Oftentimes, I have clients who have shared custody with their ex, yet due to various reasons, cannot communicate with them. Just recently, a client explained how for months he tried to communicate with his ex-wife, to no avail. She rarely returned his calls or emails. When his children were sick and went to the doctor, she didn’t inform him and was left to learn of this from his children. When he tried to discuss splitting the cost of braces for his daughter, again she would not respond to any of his communications.

I always tell clients, whether they like it or not, co-parenting is about communication. Even when you have separated (or especially when you have separated), communication is vital if you share children. Communication is crucial to successful co-parenting. You can minimize communication, but you should never eliminate it. As co-parents, you’ll need ongoing communication to be able to coordinate your child’s life.

So, what happens when your ex stops communicating with you?  What can you do? Consider these 3 tips I recommend to my clients:

  • Document all efforts to communicate. Written communication is the best form of communication when there is conflict in a case.  It leaves a “paper trail” of evidence.  If admitted into evidence, no one can deny what was said in a written communication.  A text or email can also show the date and time a message was sent.  To preserve a text message as evidence, take a screenshot of the sent text message.  Make sure the picture shows who the text is sent to and the date and time it was sent. This will show the lack of response from your co-parent and that you are exhausting all appropriate options.
  • If you’re not happy with a judge reading it, don’t say it! I constantly remind my clients, to plan their communication as if a judge will read it in the future.  Do not curse, speak harshly, or threaten the other person. On the other hand, you do not need to be overly nice.  Instead, aim for calm, resolute, and assertive.  Take all the emotions out of the communication and get right to the point as if you’re communicating with a co-worker. Also, it can be tempting to voice your frustration on Facebook, Snapchat, or some other social media platform.  DON’T.  I encourage you not to use social media when you are having issues with your ex.   Social media posts can be used as evidence, and in extreme cases, you can be charged with cyberstalking for excessive harassing social media posts about the other parent.  Anything you say on social media can be potentially read by a judge and it is not uncommon for attorneys to request access to your social media accounts as part of custody litigation.  It is important that a judge not see anything that will cause them to be unsympathetic to you and your case.
  • Don’t have others become involved. I realize when you’re exhausted trying to make headway with your ex, you reach out to a friend or family member to intervene on your behalf. However, sometimes this can backfire. Emotions may begin to run high and the next thing you know this person may threaten your ex. If this happens, those threats could be linked back to you.  If you are going to involve another person, make sure you trust he or she will not escalate the conflict.

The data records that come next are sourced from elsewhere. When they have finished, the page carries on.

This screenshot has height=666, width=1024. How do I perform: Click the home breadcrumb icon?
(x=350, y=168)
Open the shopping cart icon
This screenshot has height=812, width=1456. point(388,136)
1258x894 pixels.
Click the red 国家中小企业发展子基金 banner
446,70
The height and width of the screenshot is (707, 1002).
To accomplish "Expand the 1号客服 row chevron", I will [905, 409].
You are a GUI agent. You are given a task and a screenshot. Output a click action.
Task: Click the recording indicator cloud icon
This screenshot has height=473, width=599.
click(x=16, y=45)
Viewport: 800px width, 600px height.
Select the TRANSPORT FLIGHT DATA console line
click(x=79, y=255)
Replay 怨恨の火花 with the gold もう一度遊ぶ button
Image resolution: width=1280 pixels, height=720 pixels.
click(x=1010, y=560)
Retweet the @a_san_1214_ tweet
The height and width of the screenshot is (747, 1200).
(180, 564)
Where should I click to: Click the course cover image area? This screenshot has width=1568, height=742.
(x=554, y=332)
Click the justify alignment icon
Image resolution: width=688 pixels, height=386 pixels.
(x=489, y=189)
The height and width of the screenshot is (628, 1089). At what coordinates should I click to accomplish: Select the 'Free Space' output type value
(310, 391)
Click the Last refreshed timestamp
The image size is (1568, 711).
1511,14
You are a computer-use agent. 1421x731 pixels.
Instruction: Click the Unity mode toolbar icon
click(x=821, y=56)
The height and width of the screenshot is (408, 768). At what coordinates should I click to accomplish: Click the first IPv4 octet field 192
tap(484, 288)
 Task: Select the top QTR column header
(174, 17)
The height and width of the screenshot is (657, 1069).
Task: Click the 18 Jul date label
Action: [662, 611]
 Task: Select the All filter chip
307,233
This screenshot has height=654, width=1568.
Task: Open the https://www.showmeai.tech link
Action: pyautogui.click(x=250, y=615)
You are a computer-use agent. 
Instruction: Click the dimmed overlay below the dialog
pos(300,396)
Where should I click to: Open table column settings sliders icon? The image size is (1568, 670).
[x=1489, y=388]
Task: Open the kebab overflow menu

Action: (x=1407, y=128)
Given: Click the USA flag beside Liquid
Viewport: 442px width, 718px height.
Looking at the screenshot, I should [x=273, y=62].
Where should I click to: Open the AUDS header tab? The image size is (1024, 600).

If the communication breakdown persists and becomes worse, you should consider speaking with an attorney as soon as possible. If there is a custody order already in place, the attorney may file a motion for an order to show cause against your ex for not obeying a court order. Even if the breakdown of communication may not need attorney intervention, there may be other facts and circumstances that require legal advice. Remember, oftentimes a high-conflict ex will stop communicating to incite bad behavior on your part. Don’t fall for it and take proactive steps instead.